For aquarists, two factors are important when discussing water - clarity and quality. A glimpse of some of the habitats that fishes call home in this country will reveal that clarity isn't always important and many freshwater species have adaptations that enable them to navigate and communicate in poor visibility.
For many people, terms such as 'gin clear' are used to describe clarity, but this phrase hints at the fact that many crystal-clear liquids can be quite toxic to aquatic life. It's important to remember that clear water isn't always safe for livestock and that because they can't leave the tank themselves, existing fish will often survive in conditions that can harm new additions that are unaccustomed to them.
A visual check will establish the clarity of your water and very experienced fishkeepers can often tell when their pets start showing signs of stress. For most people, however, testing the water parameters is the best way to determine the health of your aquarium.

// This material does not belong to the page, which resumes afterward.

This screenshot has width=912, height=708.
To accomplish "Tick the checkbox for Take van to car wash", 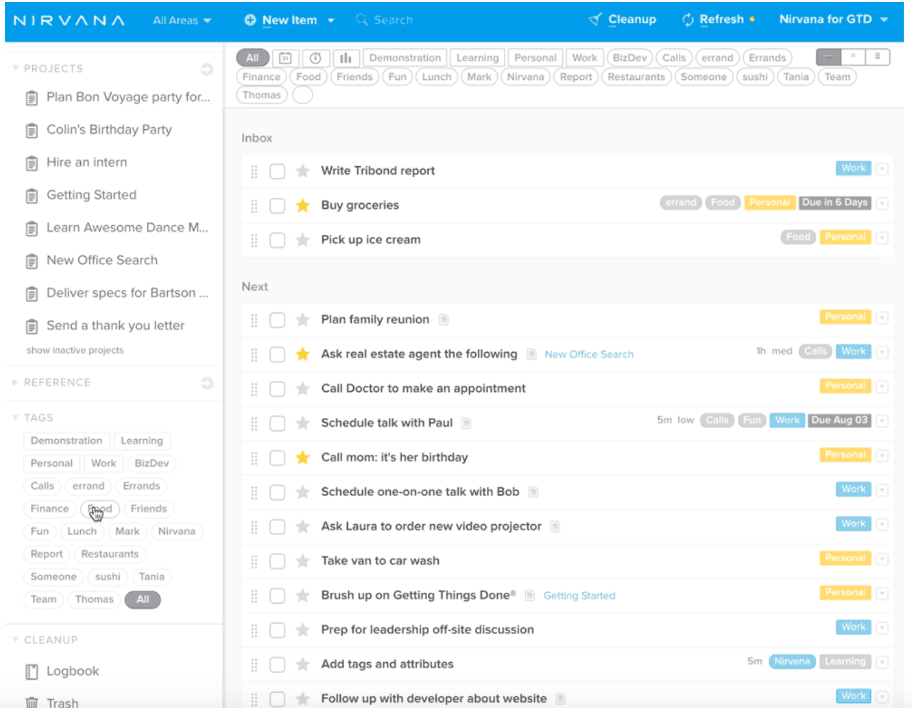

The age of your setup will determine what you should look for - as a general rule, toxins like ammonia and nitrite are a problem for new tanks or those with filter problems, whereas nitrate and phosphate issues are more common in mature systems with mature filtration. For marine enthusiasts there are more parameters to keep an eye on, such as magnesium and alkalinity which are crucial for the health of corals. A discus keeper will want to monitor carbonate hardness or TDS and generally, successful keepers don't like to guess about their conditions too much.
Probably the most important group of people who should be testing their aquarium water regularly are parents, as testing the water before leaving the house means that promises can be made about buying new fish while avoiding coming back empty-handed...

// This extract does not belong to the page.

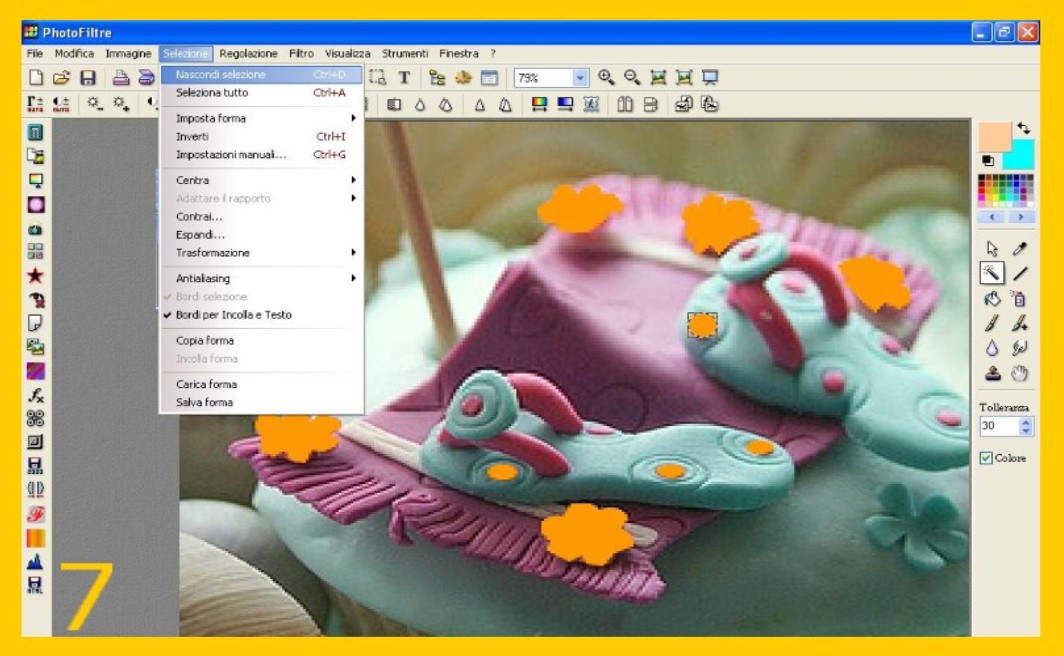Pick the Paint Bucket fill tool
The image size is (1064, 656).
point(992,298)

Finally, the biggest argument for water testing is the welfare one. If you can save your pets from premature death, disease or stress then surely you should? Why make the same mistake that everyone else does when a simple test can tell you everything you need to know to give your fish a long and happy life? Given that they never need walking or grooming, won't leave fur on your clothes or chew your favourite shoes, it seems a very modest request on behalf of any pet.